O problema da total ausência de crítica ocorre principalmente com os manuais de “gestão do design”, como o de Mozota (2011, p.115-119), por exemplo. Esta autora protagonizou um dos casos mais absurdos, utilizando-se de autores como Debord, Baudrillard, Barthes, Bourdieu, Saussurre, etc, para endossar uma verdadeira apologia ao fetichismo do design aliado ao agressivo marketing contemporâneo.
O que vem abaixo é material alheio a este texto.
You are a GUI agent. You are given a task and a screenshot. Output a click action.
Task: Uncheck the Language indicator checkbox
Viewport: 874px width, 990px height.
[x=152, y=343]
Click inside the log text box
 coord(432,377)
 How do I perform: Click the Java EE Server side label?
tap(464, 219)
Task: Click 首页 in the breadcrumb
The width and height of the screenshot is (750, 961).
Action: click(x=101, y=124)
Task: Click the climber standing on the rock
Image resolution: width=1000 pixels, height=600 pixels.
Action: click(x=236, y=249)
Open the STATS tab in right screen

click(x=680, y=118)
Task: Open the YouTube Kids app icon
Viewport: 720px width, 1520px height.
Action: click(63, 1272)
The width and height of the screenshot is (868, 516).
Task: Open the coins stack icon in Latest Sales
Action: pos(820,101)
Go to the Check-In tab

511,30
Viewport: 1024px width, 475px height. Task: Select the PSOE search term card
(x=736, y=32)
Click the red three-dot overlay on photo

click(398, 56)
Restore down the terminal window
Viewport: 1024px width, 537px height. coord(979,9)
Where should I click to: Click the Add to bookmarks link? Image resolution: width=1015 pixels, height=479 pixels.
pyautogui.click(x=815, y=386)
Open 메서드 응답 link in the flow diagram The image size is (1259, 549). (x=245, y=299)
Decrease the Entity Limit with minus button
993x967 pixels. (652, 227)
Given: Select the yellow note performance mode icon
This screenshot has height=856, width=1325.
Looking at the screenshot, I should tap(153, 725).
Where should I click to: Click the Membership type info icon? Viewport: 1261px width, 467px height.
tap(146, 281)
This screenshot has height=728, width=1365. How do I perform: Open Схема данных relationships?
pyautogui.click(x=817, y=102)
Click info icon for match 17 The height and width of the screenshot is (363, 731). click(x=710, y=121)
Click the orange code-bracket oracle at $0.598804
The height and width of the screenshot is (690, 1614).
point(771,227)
Mesmo depois de afirmar que o design é espetáculo; depois de citar a Crítica à Economia

Política do signo, de Baudrillard, que independente dos problemas teóricos que

apresente é uma obra pioneira na crítica ao design, enquanto instrumento de manipulação para o consumo; Mozota (idem, p.116) afirma, sem enxergar contradições, que “o design é a semiótica da sedução”. E este é o sentido dado ao seu “manual”: um guia sobre como seduzir os “consumidores”, cercando-os em todas as esferas da vida social, por todos os meios possíveis, do ponto de vista racional e emocional, consciente e inconsciente, utilizando conhecimentos psicológicos, sociológicos, antropológicos, cognitivos, semiológicos, etc., numa verdadeira blitzkrieg contra qualquer possibilidade de ação ou pensamento emancipatório. Foram estes, entre tantos outros problemas enfrentados no curso do desenvolvimento desta pesquisa, cujos resultados são aqui apresentados.